## Work request
Repeat exactly, and only, the lines below starting at the line that contains "회사 소개 [menuitem] (183, 2287)" and ending at the line that contains "채용 정보 (798, 21)", inclusive of both.

====

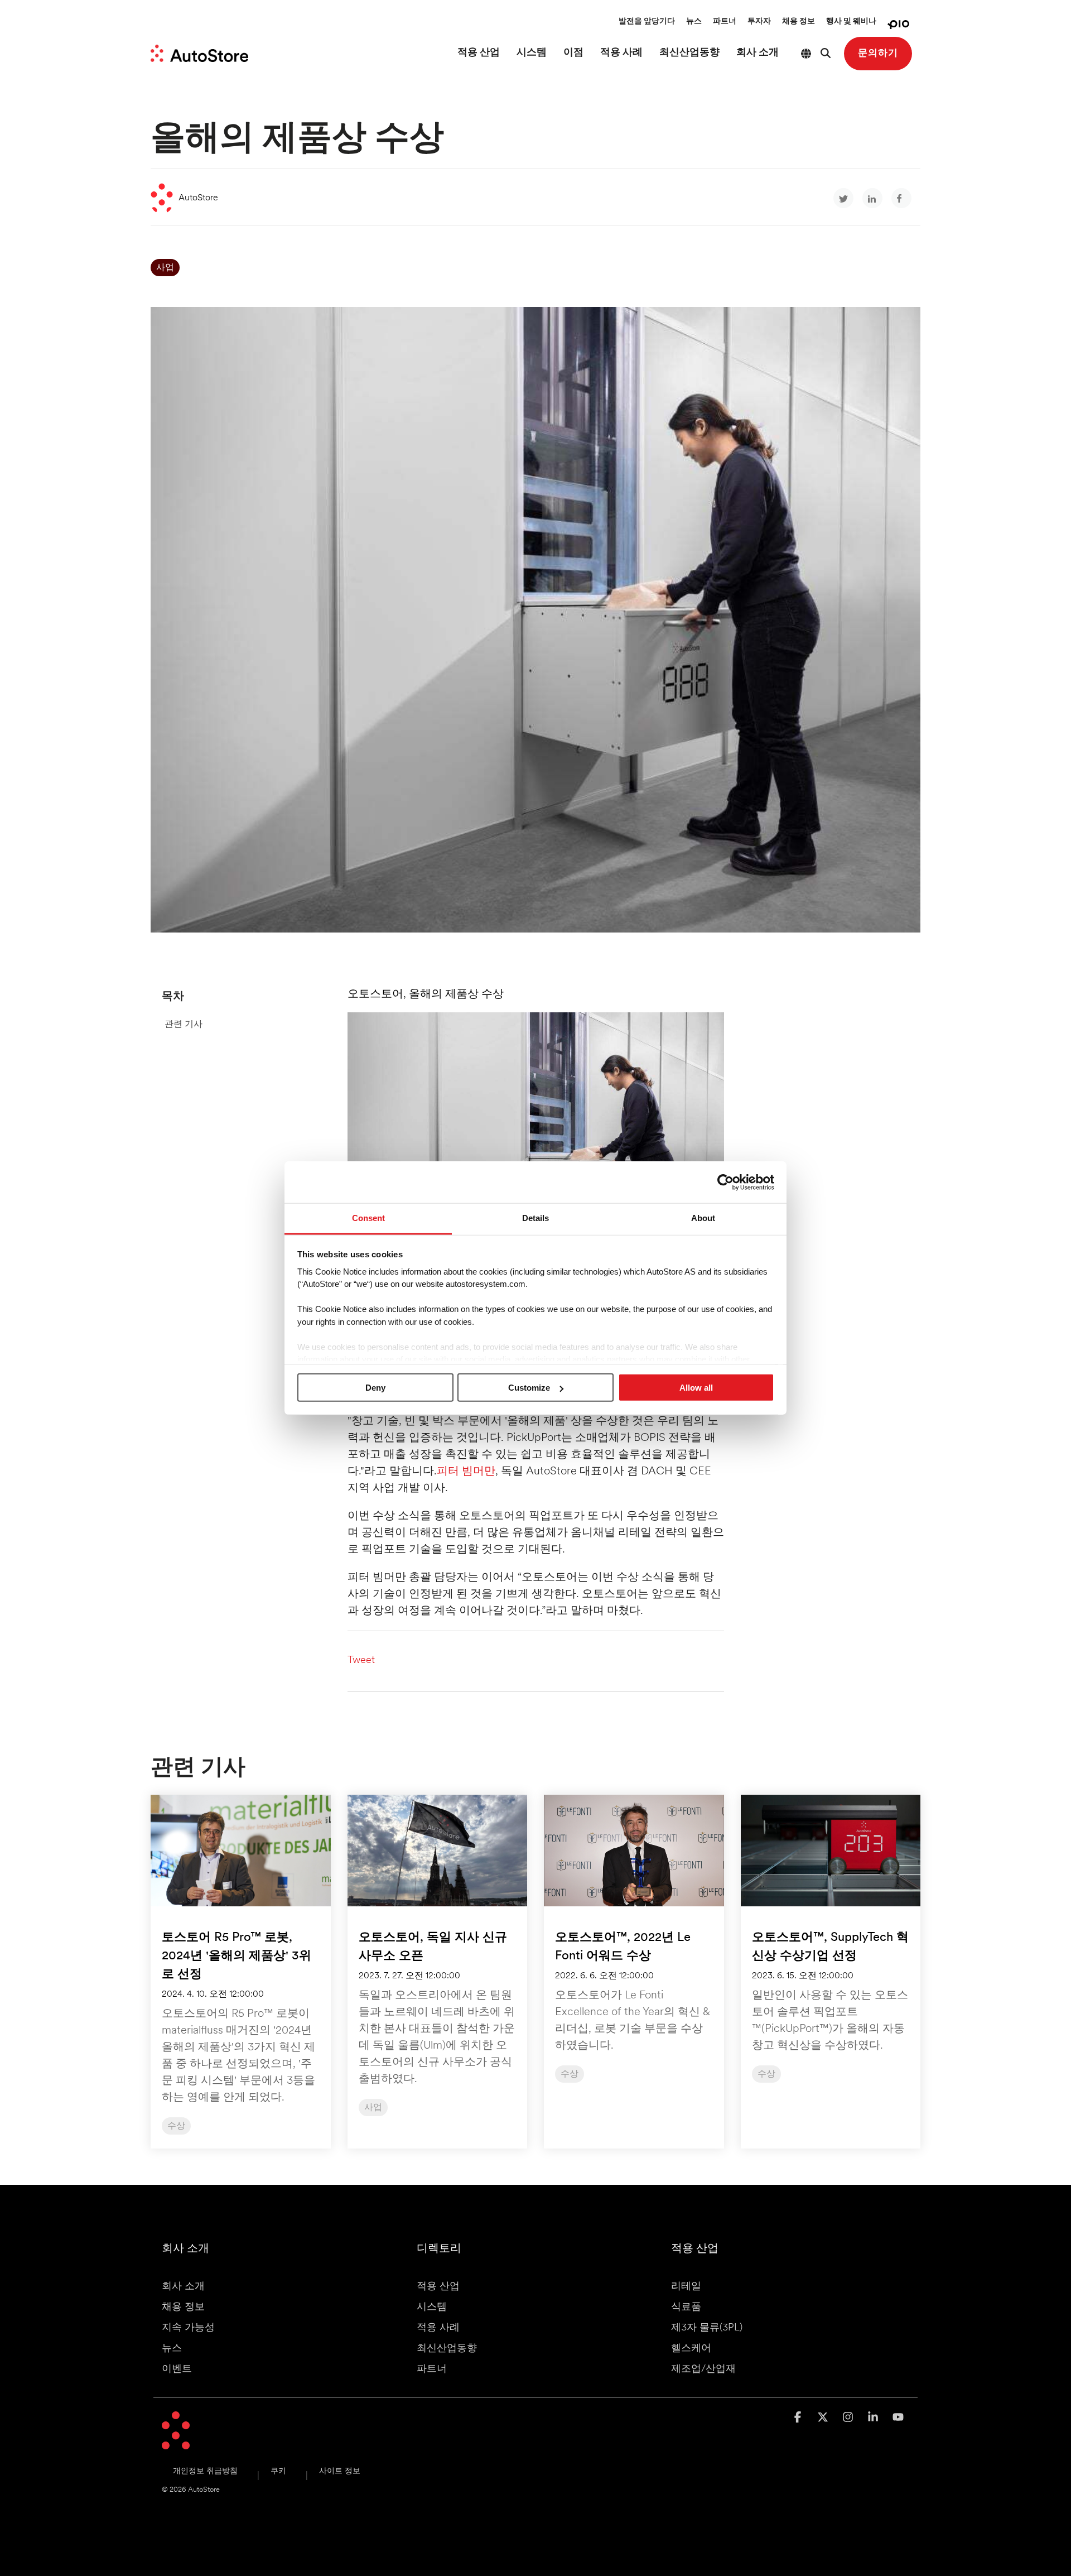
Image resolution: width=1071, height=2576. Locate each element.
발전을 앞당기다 (647, 21)
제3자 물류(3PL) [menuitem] (706, 2328)
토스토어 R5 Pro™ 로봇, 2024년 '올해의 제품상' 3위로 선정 (236, 1956)
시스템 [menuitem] (432, 2308)
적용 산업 (478, 53)
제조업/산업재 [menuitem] (703, 2369)
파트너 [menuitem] (432, 2369)
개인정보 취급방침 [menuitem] (205, 2471)
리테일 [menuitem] (686, 2287)
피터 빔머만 (466, 1471)
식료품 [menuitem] (686, 2308)
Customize (529, 1387)
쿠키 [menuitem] (278, 2471)
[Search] (825, 53)
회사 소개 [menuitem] (183, 2287)
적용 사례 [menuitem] (438, 2328)
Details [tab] (535, 1218)
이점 (573, 53)
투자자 (759, 21)
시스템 (532, 53)
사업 (165, 267)
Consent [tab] (368, 1218)
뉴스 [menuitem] (172, 2349)
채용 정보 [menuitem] (183, 2308)
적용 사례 (621, 53)
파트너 (724, 21)
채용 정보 (798, 21)
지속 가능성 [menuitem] (188, 2328)
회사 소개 (757, 53)
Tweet (361, 1661)
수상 (176, 2126)
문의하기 (878, 53)
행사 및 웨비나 (851, 21)
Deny (375, 1387)
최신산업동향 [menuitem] (447, 2349)
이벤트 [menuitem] (177, 2369)
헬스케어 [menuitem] (691, 2349)
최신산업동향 (689, 53)
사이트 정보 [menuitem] (339, 2471)
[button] (799, 2418)
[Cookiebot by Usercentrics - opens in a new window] (725, 1182)
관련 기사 (183, 1024)
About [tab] (703, 1218)
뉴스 (694, 21)
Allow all (696, 1387)
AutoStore (198, 198)
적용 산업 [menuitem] (438, 2287)
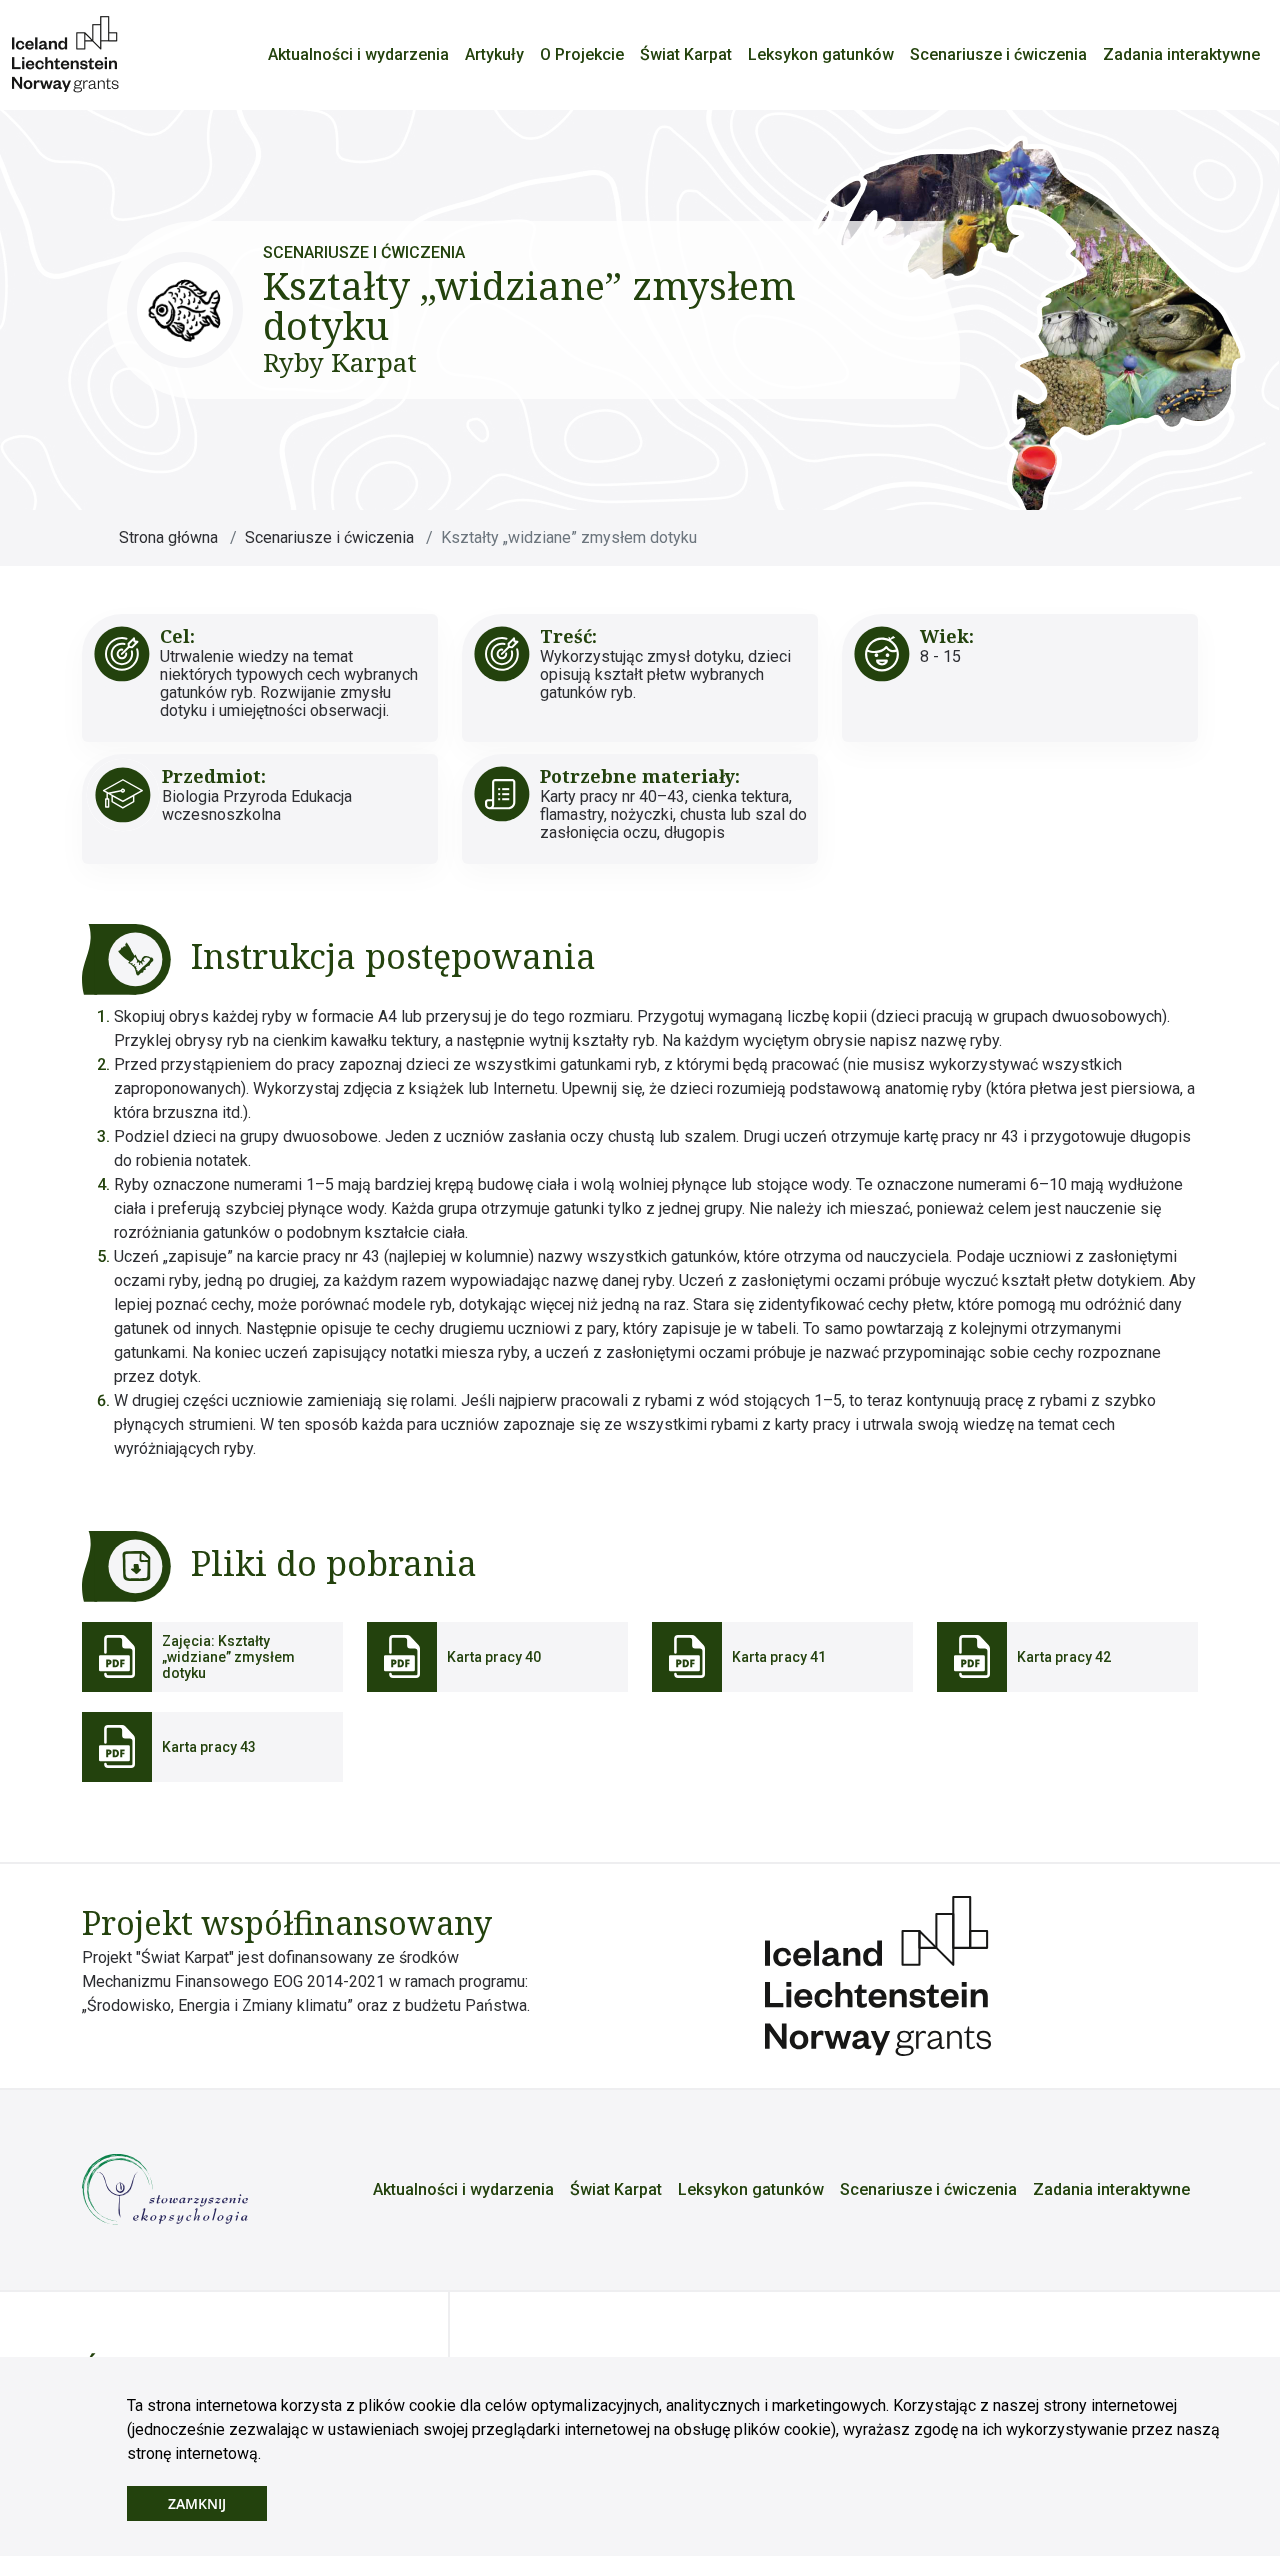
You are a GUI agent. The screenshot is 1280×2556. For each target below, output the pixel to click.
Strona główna (168, 537)
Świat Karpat (686, 54)
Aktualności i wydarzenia (358, 54)
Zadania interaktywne (1181, 54)
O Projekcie (582, 54)
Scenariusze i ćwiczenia (998, 54)
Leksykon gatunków (821, 54)
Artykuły (494, 54)
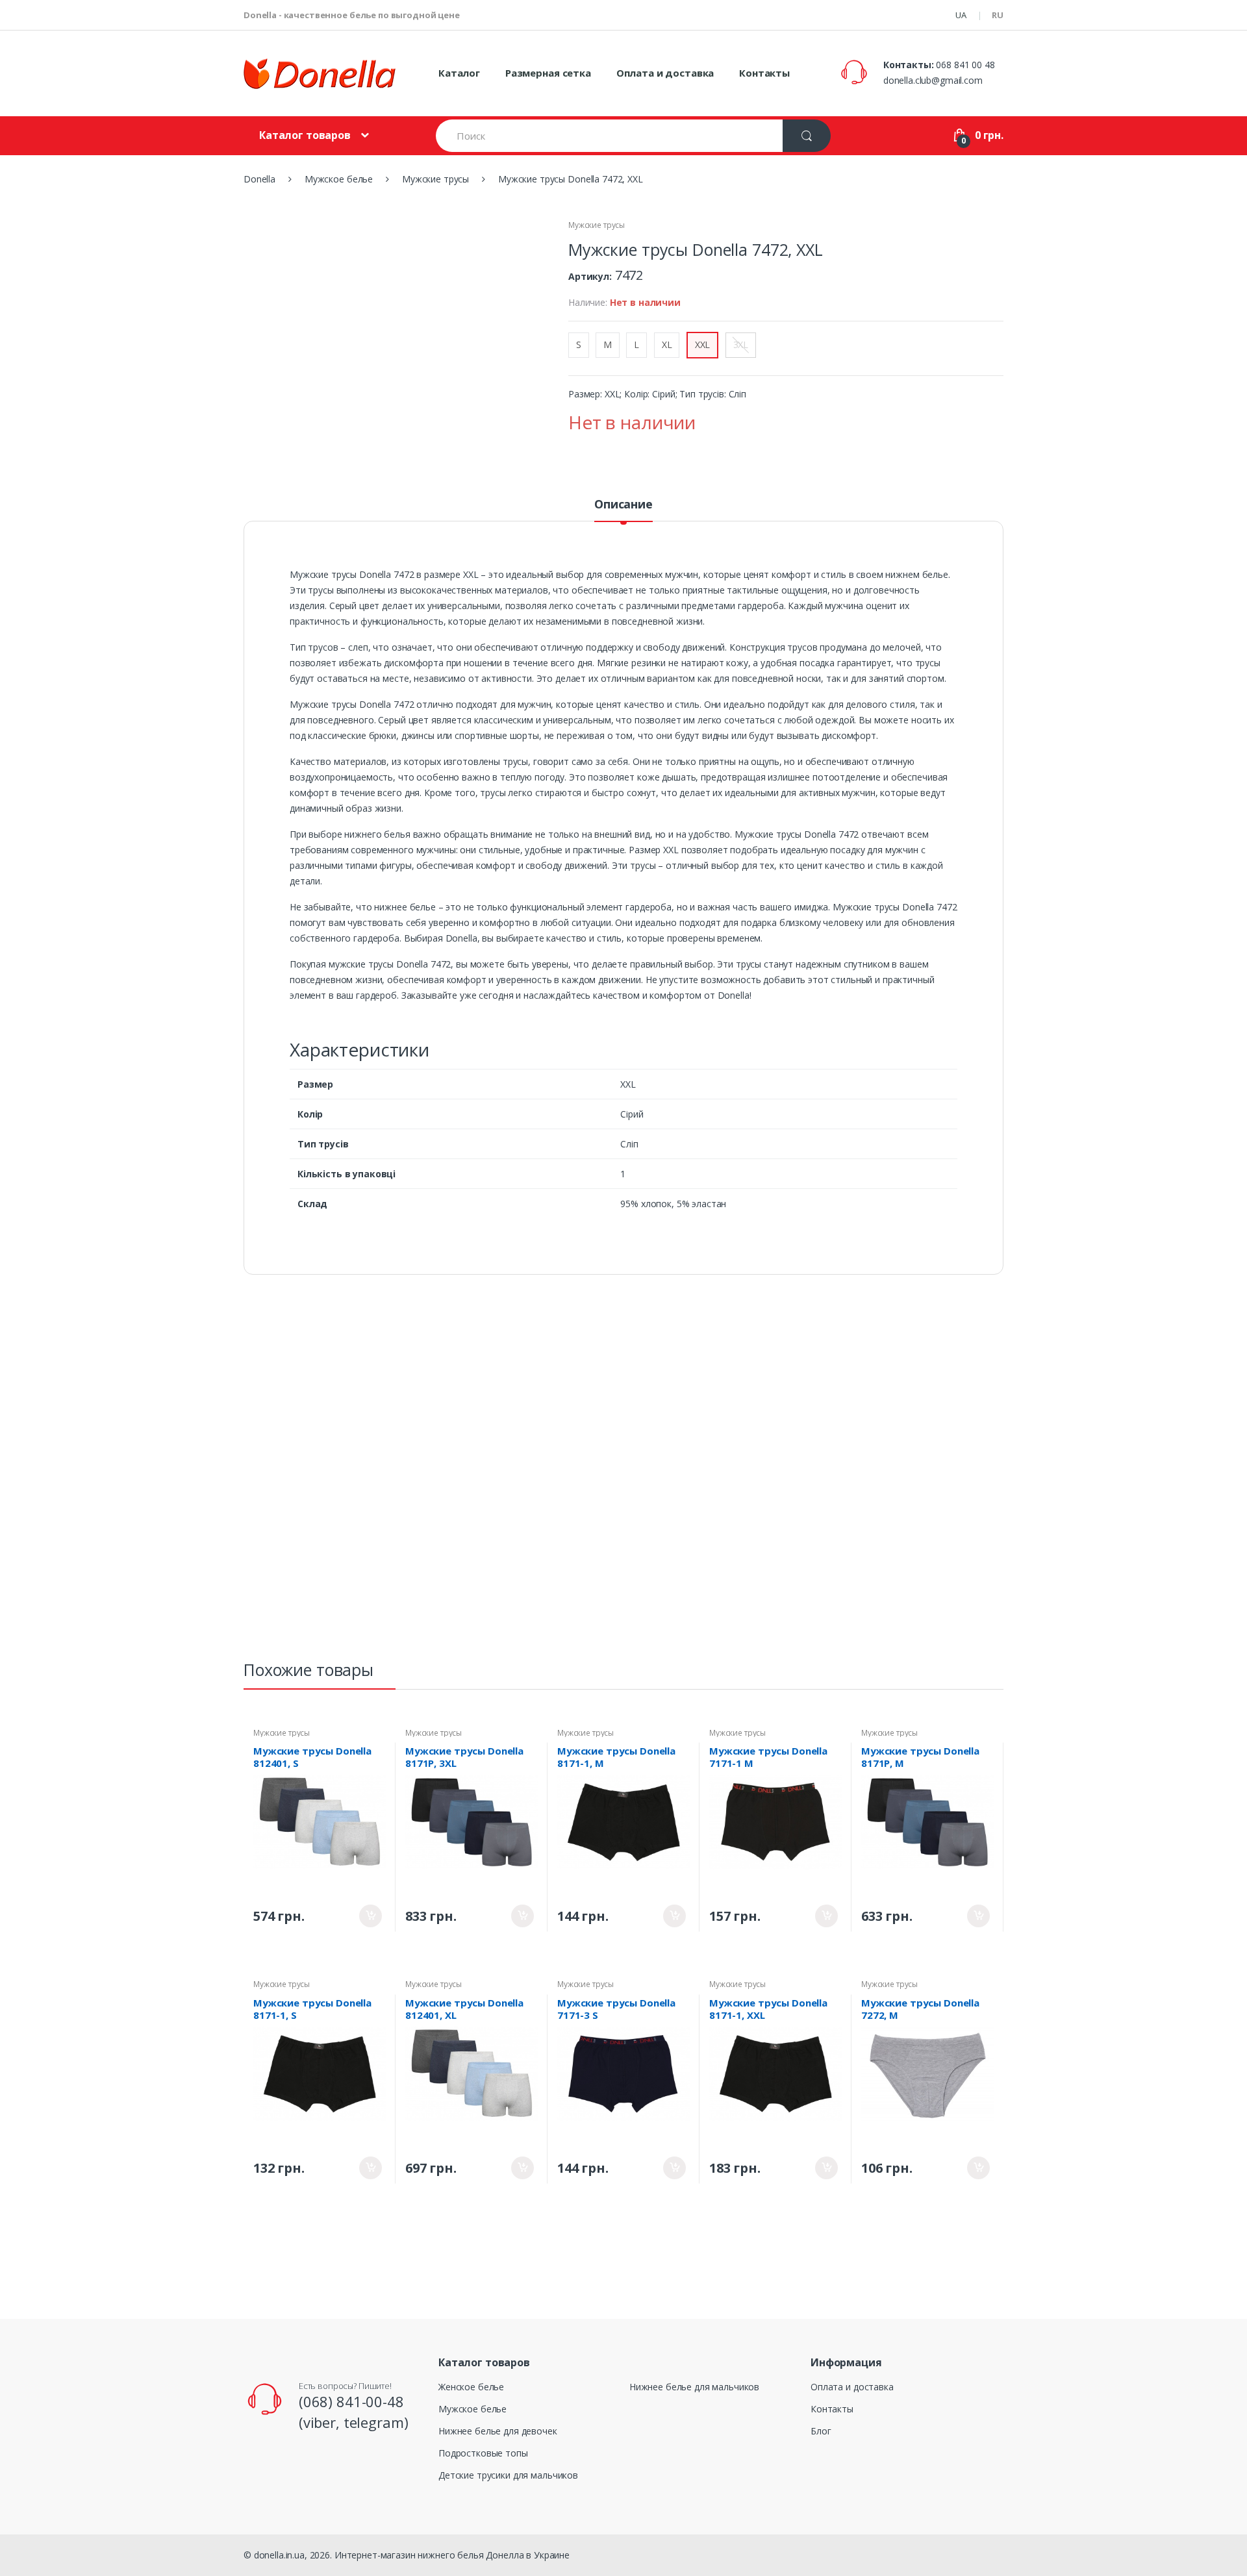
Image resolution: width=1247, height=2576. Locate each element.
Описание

====

## Exercise result
회사 소개 [menuitem] (183, 2287)
적용 사례 [menuitem] (438, 2328)
Details [tab] (535, 1218)
이점 (573, 53)
투자자 (759, 21)
시스템 (532, 53)
사업 (165, 267)
Consent [tab] (368, 1218)
뉴스 [menuitem] (172, 2349)
채용 정보 [menuitem] (183, 2308)
적용 사례 (621, 53)
파트너 (724, 21)
채용 정보 (798, 21)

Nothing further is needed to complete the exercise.